PZ Cussons hopeful of repatriating Nigerian cash as sale process nears completion
PZ Cussons, the Manchester consumer products group which includes the Carex brand, expects to repatriate up to £50m of cash from its Nigeria operations, reducing its gross debt levels.
Ahead of its Annual General Meeting today, the group has issued a trading update, including new data on its Nigeria business.
It said trading has continued to be in line with expectations and consistent with the 2024 financial year outlook provided at the 2023 full year results on September 26.
The group expects to report low-single-digit like-for-like revenue growth for H1 FY24. This reflects strong growth in Nigeria and ANZ, offset by a decline in Indonesia.
Its Europe and Americas business is stable overall, with significantly improving momentum in the UK washing and bathing brands offset by a decline in the Beauty business.

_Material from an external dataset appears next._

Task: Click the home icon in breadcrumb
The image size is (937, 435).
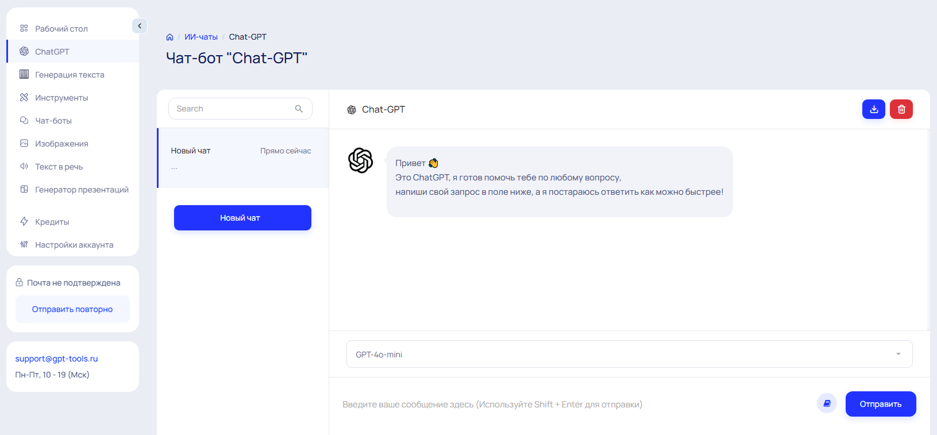Action: click(169, 37)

The group expects to deliver a robust year-on-year operating margin improvement in H1 FY24 and both revenue growth and operating margin to improve in the second half, compared with the first.
Turning to Nigeria, the group said, building on the strategic progress already made there since the loss-making position in 2020, trading in the first half of the year has continued to be strong.

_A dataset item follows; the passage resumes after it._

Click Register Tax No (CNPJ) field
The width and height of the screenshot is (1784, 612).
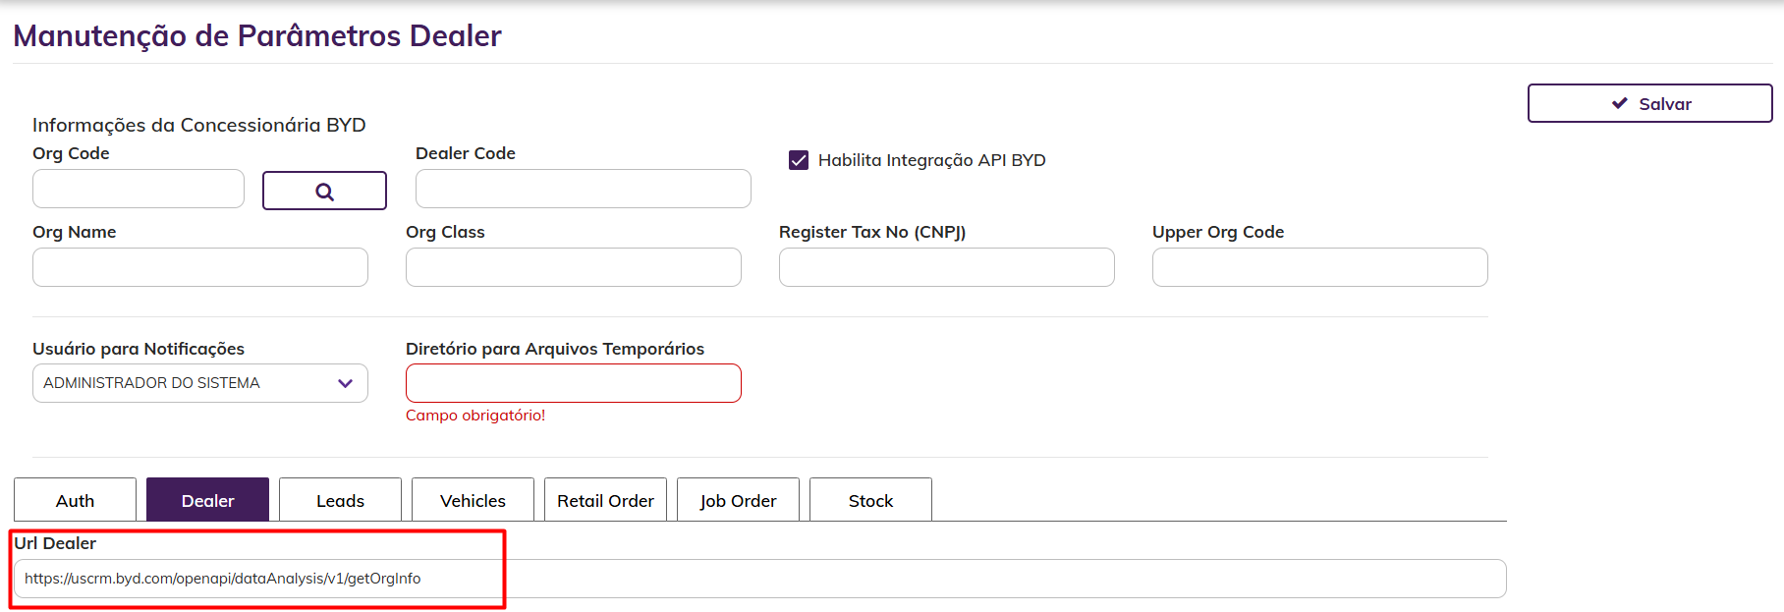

The majority of its brands have held or gained market share and it has seen no material change in volume trends in recent weeks. The group expects to achieve an improvement in both gross and operating profit margins in the first half of the year, despite very high levels of inflation.

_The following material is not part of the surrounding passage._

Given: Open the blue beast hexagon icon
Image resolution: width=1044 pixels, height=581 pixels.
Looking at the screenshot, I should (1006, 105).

As noted in September in the full year results, the lack of availability of US Dollars in Nigeria has created significant challenges for the day-to-day funding of the Nigerian business and the repatriation of cash to the group’s holding companies. This issue was exacerbated in June 2023, following the new government’s liberalisation of the FX regime and resulting devaluation of the Naira.
PZ Cussons has since accelerated both its operational and corporate plans, enabling it to mitigate these risks so far in FY24. More broadly, in recent weeks, FX market liquidity has shown tentative signs of improvement.
As a result, the business in Nigeria expects to be able to continue to meet its needs for the foreign currency required for day-to-day operations, which will eliminate the need for further lending from the group’s holding companies.
The group has also started to repatriate cash in recent weeks which, combined with underlying strong free cash flow, is expected to result in a c.£20m reduction in group gross debt since May 31, 2023.
Based on prevailing rates, the current Naira cash balance is equivalent to approximately £80-100m. Assuming current market conditions persist, the group aims to repatriate a further £30-50m of cash by the end of FY24.
The proposed transaction to de-list and buy out the minority shareholdings of PZ Cussons Nigeria plc is progressing as planned, with the transaction expected to complete before May 31, 2024, when it expects only a minimal surplus cash position remaining in Nigeria, beyond that required for trading, by the end of this financial year.
The group will report its 2024 interim results on Wednesday, February 7, 2024.
Russ Mould, investment director at Manchester investment platform, AJ Bell, said: “Imperial Leather and St Tropez maker PZ Cussons had some good news from its Nigerian business for a change as it enjoyed strong trading, although a planned delisting from the country’s stock exchange is expected to provide a hit to earnings.
“The financial instability in Nigeria, and particularly the volatility of its naira currency, have been a regular problem for the company. The company’s strategy to mitigate these risks is being implemented and if the Nigerian arm is to have a long term future in the group the company really needs to execute on this plan – including repatriating funds held in naira amid a lack of US dollars in Nigeria.
“More broadly, its brands seem to be holding up reasonably well – although more so in washing and bathing than in the beauty arena. It’s probably no bad thing to be at a price point between more expensive consumer brands and supermarket own-label products.”